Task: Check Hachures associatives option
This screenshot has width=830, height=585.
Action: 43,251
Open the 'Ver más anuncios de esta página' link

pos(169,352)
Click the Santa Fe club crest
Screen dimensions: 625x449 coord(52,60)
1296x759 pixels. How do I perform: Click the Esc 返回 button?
--------
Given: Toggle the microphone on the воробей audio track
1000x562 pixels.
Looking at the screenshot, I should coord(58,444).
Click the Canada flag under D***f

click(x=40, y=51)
--------
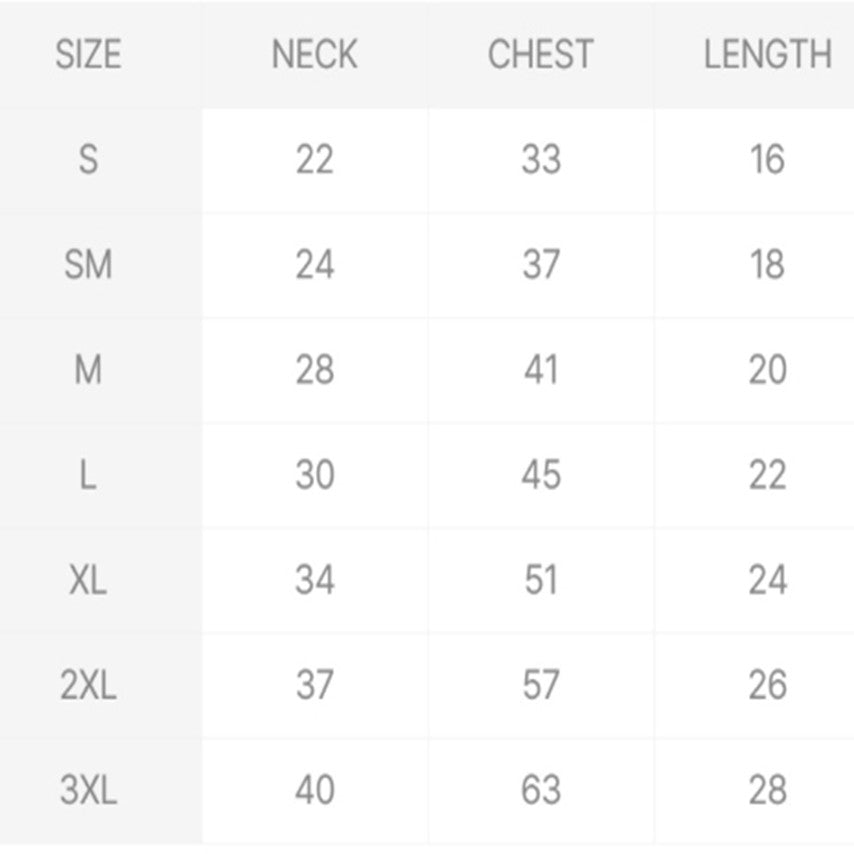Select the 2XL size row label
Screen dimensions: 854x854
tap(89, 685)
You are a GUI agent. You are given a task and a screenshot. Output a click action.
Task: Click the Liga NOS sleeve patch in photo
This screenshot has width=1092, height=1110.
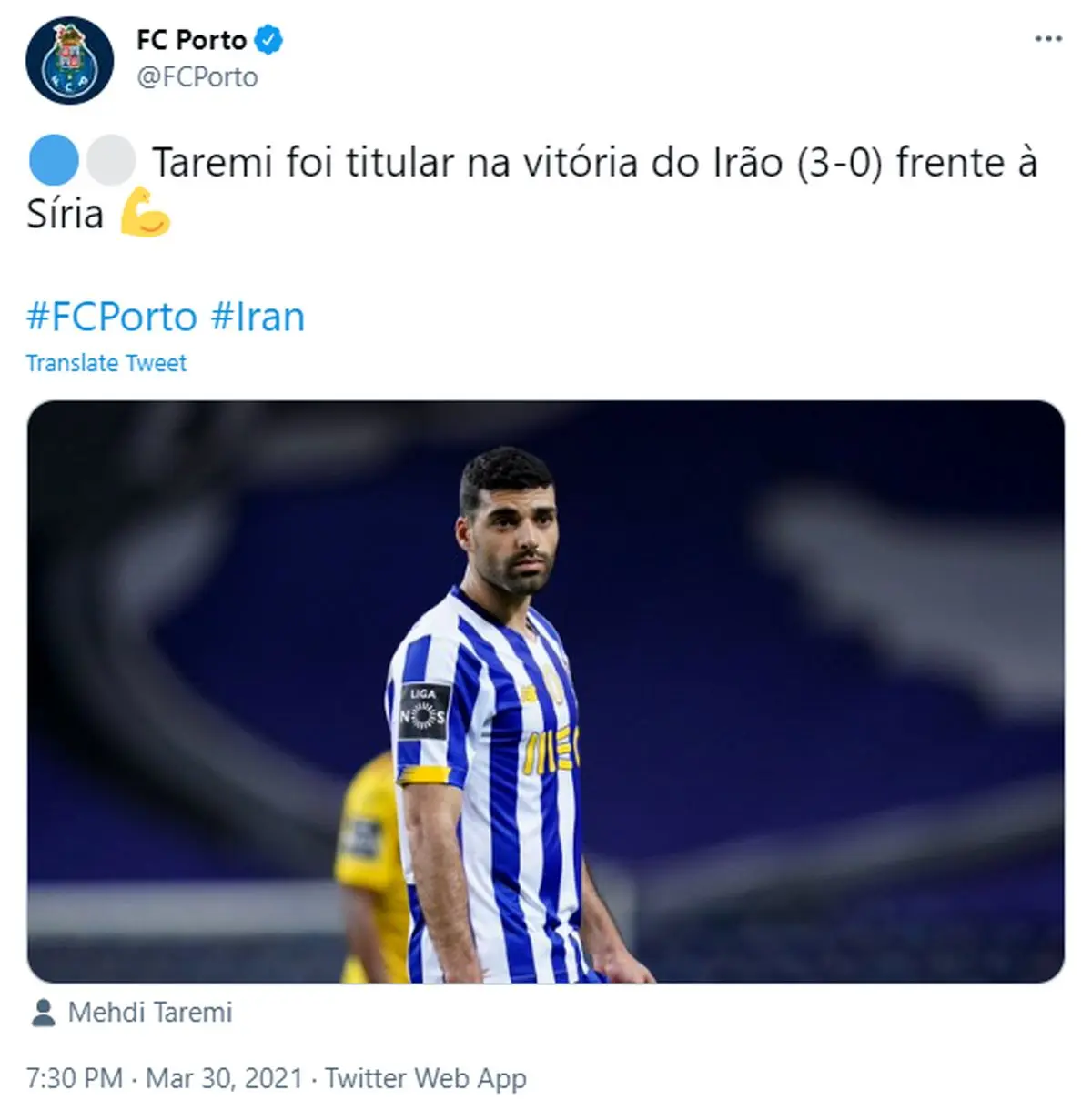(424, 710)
--------
## [ABOUT THIS TASK]
Using the entries above, give back exactly the line containing "Click the Santa Fe club crest", the line containing "1296x759 pixels. How", and every line between them, and nothing else.

## [EXERCISE OUTPUT]
Click the Santa Fe club crest
Screen dimensions: 625x449 coord(52,60)
1296x759 pixels. How do I perform: Click the Esc 返回 button?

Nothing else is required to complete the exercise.